Neighborhood Tabulation Areas (NTA) are aggregations of NYC Census Tracts. New York City is densely populated, which relatively small geographic Census units. I decided to use NTAs because they’re reasonably small (smaller than boroughs) but not so small that they’d be too many without any rental listings. Arguably you could choose some other areal unit.

It was a bit easier to read in the New York City Neighborhood Tabulation Areas GeoJSON file. For some reason, I had some issues getting blogdown/Hugo to play nice with GeoJSON. Fortunately GeoJSON is just JSON and changing the file extension fixed the issue.

nyc <- geojsonio::geojson_read("2017-03-24-renthop_data/nyc_nta.json", what="sp")

Next I created spatial points, intersect them with the NYC NTA boundaries, and adding the NTA data (e.g. borough name, county FIPS code, etc.) as columns of the RentHop data. With tidy data, I computed neighborhood level variables (e.g. median price).

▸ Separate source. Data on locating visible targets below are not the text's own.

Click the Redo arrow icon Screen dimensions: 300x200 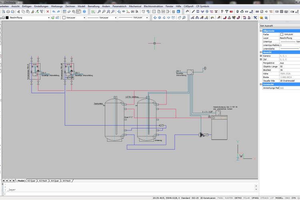pos(58,12)
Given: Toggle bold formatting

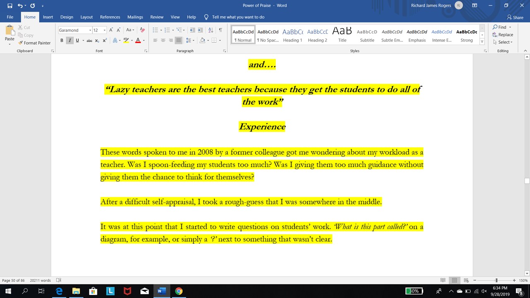Looking at the screenshot, I should (x=62, y=41).
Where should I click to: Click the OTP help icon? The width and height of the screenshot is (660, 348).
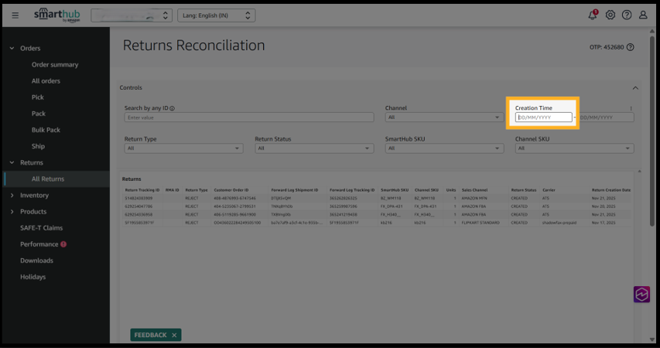click(x=631, y=47)
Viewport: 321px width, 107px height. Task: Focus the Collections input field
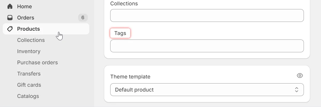[207, 15]
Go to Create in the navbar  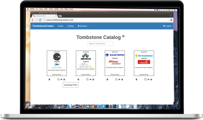coord(60,26)
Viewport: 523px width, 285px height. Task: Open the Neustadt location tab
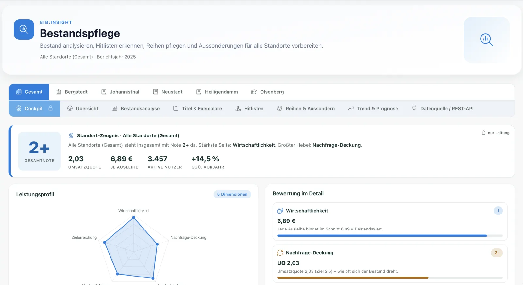(168, 92)
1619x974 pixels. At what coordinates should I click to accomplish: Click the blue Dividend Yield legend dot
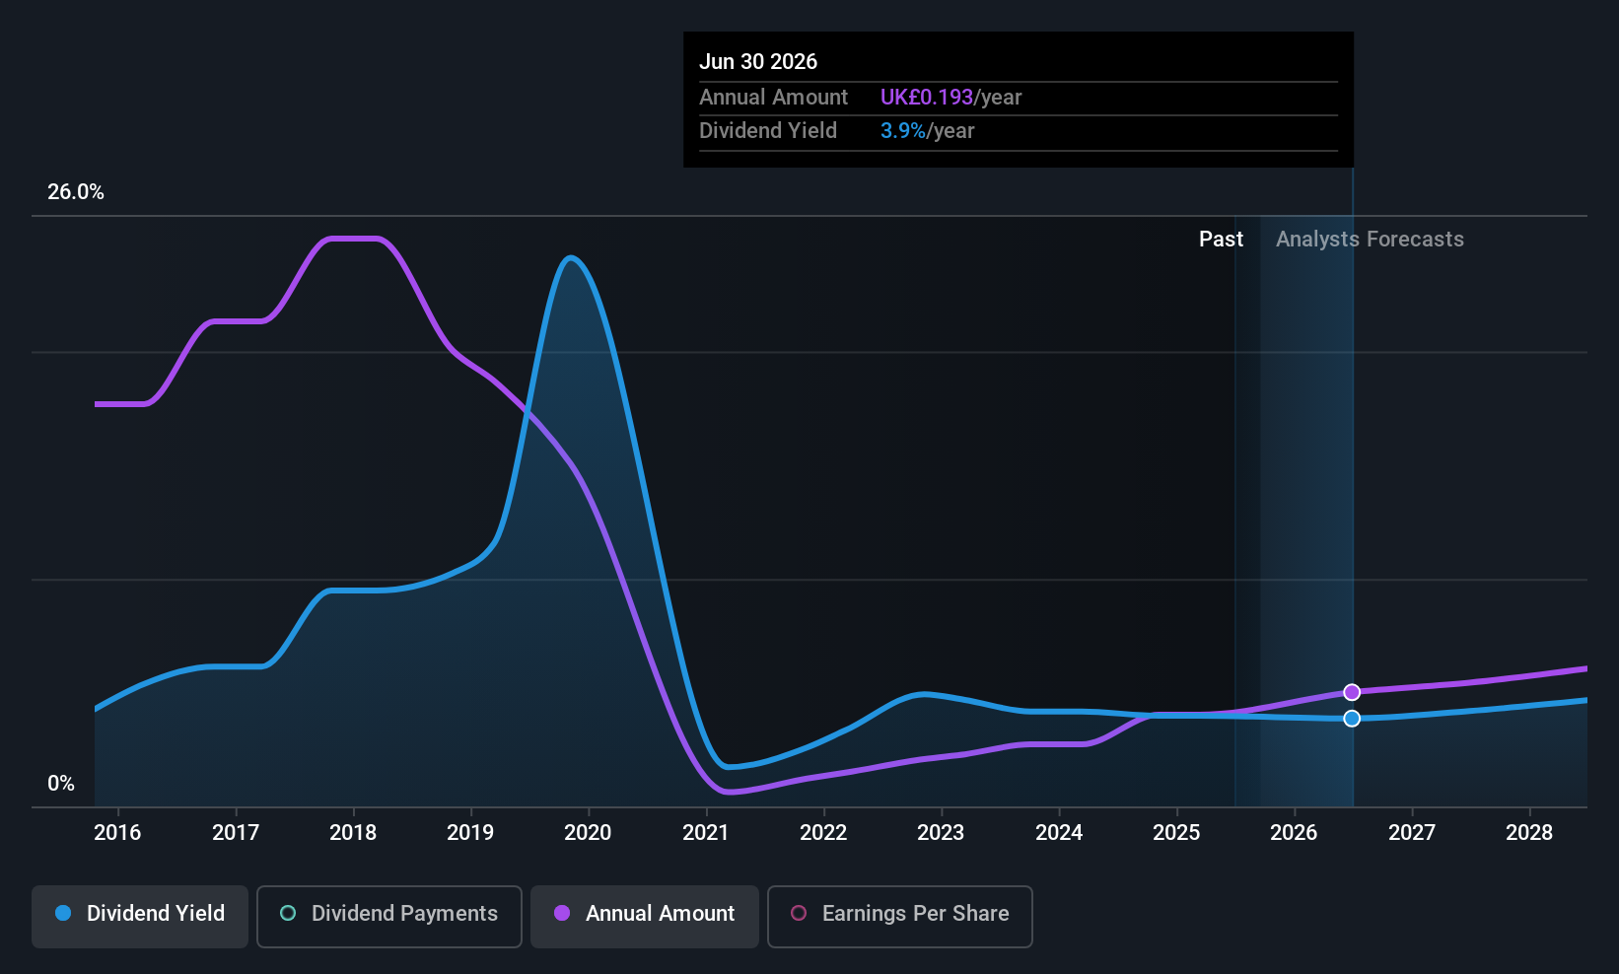point(63,913)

proj4_string <- CRS("+proj=longlat +datum=WGS84 +no_defs +ellps=WGS84 +towgs84=0,0,0")

tidy <- raw %>%
    select(longitude, latitude) %>%
    SpatialPoints(proj4string = proj4_string) %>%
    over(nyc) %>%
    bind_cols(raw) %>%
    as_data_frame()

nyc@data <- tidy %>%
    group_by(OBJECTID) %>%
    summarize(
        price = median(price, na.rm=TRUE),
        bathrooms = median(bathrooms, na.rm=TRUE),
        bedrooms = median(bedrooms, na.rm=TRUE),
        num_listings = n()
    ) %>%
    full_join(nyc@data)

Feature extraction

There are a couple of features that I created as I went along. First is just the number of characters in the description. This is a simple metric that doesn’t require a deep dive into NLP. The second feature is the distance of the listing from the center of all of the listings. I created other features as well, but these ones are particularly useful for filtering out some extreme cases.

nyc_center <- tidy %>% summarize(
    lon = median(longitude),
    lat = median(latitude)
    )

tidy %<>%
    mutate(
        description_length = {description %>%
                nchar() %>%
                as.integer()},
        km_from_centroid = {
            c(longitude, latitude) %>%
                matrix(ncol = 2) %>%
                spDists(y = nyc_center, longlat = TRUE) %>%
                as.vector()
            }
    ) %>%
    replace_na(list(description_length = 0))

Next Steps

With the data imported and tidied up, the next step was to explore the dataset.